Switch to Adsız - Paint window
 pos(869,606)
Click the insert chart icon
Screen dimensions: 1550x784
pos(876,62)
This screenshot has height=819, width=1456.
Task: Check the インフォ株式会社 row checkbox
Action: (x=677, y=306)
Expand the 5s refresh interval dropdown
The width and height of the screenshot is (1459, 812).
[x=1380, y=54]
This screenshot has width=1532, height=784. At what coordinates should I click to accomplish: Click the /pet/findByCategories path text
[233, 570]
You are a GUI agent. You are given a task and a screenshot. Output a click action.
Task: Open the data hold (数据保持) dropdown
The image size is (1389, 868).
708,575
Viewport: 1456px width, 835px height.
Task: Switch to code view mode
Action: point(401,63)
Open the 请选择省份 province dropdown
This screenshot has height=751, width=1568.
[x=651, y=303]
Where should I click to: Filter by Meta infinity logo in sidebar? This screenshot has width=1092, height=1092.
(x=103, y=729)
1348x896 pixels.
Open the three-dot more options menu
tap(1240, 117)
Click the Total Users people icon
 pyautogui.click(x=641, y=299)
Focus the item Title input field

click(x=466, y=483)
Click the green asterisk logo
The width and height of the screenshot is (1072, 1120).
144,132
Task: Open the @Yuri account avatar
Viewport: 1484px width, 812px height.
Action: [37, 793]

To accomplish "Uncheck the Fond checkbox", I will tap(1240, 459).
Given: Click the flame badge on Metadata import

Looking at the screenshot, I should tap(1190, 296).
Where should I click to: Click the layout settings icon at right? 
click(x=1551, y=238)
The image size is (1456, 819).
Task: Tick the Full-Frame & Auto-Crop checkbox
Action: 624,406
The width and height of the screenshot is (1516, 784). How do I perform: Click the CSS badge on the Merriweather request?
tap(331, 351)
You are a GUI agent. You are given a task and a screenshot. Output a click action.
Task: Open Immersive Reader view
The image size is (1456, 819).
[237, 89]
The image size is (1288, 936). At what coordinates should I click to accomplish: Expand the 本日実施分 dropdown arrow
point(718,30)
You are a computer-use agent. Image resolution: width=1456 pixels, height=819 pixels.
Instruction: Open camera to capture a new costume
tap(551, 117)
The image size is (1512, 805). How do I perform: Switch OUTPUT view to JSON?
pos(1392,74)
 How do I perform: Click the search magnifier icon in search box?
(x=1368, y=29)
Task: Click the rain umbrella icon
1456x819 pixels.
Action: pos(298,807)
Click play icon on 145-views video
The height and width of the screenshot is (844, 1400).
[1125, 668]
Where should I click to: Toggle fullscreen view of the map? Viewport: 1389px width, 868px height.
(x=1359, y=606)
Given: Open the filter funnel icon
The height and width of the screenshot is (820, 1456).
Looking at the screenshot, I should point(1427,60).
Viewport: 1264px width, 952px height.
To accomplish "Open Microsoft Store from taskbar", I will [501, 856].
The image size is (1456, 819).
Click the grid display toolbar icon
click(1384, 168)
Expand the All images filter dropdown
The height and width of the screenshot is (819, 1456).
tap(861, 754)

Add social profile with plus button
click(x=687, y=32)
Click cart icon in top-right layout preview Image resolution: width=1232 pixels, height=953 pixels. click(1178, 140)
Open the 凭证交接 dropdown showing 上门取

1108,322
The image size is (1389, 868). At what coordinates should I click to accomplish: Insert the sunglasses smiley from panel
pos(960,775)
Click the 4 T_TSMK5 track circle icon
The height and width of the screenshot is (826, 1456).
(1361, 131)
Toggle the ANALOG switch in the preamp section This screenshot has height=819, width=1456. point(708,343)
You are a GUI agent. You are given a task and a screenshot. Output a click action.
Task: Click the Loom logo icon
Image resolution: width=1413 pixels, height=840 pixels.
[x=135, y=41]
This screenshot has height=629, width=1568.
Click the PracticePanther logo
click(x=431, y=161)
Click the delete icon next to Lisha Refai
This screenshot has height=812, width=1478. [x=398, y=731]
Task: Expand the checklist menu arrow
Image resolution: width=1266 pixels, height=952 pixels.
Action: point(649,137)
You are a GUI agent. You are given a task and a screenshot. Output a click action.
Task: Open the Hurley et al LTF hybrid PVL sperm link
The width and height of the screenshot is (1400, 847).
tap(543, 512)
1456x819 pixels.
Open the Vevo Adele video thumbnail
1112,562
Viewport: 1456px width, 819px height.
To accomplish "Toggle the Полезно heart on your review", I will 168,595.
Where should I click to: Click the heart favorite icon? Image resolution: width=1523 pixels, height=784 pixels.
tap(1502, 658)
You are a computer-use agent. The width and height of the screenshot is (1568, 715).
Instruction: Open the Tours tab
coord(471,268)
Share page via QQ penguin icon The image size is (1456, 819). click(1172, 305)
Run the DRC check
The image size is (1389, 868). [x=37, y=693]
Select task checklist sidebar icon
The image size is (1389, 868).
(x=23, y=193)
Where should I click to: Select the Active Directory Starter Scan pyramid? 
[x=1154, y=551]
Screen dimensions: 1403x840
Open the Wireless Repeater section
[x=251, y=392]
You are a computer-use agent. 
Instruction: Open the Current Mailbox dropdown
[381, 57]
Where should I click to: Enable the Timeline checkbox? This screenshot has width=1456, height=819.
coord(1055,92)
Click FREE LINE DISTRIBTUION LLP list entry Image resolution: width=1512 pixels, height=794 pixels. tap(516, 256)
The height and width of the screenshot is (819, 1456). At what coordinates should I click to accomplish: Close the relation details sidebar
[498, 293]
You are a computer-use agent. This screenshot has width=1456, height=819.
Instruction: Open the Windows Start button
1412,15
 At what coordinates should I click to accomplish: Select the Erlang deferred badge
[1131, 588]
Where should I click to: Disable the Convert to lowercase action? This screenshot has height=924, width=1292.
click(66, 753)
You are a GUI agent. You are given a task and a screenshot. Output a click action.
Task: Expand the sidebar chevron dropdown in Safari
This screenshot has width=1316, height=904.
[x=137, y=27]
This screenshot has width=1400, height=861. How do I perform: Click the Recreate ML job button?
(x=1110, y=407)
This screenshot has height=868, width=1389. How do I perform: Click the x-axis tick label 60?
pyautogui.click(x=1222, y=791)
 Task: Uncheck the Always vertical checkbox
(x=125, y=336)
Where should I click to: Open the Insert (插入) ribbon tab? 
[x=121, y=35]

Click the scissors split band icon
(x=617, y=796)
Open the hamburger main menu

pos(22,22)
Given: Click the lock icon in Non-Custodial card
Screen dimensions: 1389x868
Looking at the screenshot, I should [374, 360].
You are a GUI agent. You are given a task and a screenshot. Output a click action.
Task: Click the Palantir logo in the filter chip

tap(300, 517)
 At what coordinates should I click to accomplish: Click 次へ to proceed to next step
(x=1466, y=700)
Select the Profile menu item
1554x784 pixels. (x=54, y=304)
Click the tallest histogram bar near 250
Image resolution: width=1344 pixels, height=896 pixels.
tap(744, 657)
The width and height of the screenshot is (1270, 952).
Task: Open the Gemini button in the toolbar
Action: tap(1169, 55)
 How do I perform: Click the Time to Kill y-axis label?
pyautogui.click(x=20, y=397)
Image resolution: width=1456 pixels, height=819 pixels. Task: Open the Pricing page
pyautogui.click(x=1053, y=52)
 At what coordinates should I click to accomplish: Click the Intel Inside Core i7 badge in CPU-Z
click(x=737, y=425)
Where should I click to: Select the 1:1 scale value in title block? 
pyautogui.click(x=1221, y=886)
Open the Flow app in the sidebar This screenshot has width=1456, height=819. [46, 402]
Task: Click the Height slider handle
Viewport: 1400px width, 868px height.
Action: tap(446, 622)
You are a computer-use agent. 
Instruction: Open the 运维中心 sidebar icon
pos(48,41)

_TASK GOAL_
Find the word "checklist" in the material, then list each line that holds it.

_RESULT OF THE EXERCISE_
Task: Expand the checklist menu arrow
Select task checklist sidebar icon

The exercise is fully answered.